Big Company. Little Company

I was out at the Microsoft Mountain View campus a few weeks ago for an event hosted by their venture relations group.  I had the chance to meet Chris Liddell, MSFT’s CFO, along with 3 of their divisional CFO’s.  It was a pretty wide ranging discussion from how they are thinking about M&A to several strategic area of focus to how the divisions are working together on projects that cross divisional boundaries.

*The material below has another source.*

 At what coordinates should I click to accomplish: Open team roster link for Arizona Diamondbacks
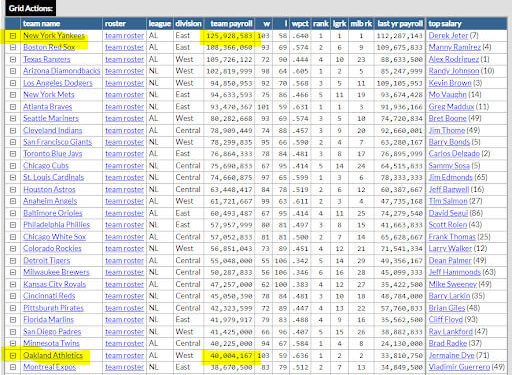124,71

The thing that struck me the most was not the WHAT of their thinking, but the HOW.  I participated in a break-out session with Tami Reller, CFO of Platforms and Services division (which includes their search and online advertising properties).  There were about 15 of us in the group (including 4 or 5 from MSFT) and we quickly went deep on a few areas of particular interest to this division.  This is a $17.5 Bn (with a b) operating unit for MSFT. While I know that MSFT is as beurocratic as the next large software company, what really stood out to me in this conversation (and, in fact, the entire day I spent with MSFT management) was how fluid and innovative their thinking was (at least on these subjects).  They think about and talk about their business like many of our portfolio companies do – looking for market trends, leveraging existing assets and competencies and with a view to a return on their investment.  Sure – you have to tack on a handful of zeros to the numbers in their business plans, but at heart they are engaged in the kind of thinking (at least as it relates to their online properties) that is going on in conference rooms in venture firms and start-up companies all over the world.  It was a good reminder to me that even within large organizations you can think and act much more nimbly – at least if you want to.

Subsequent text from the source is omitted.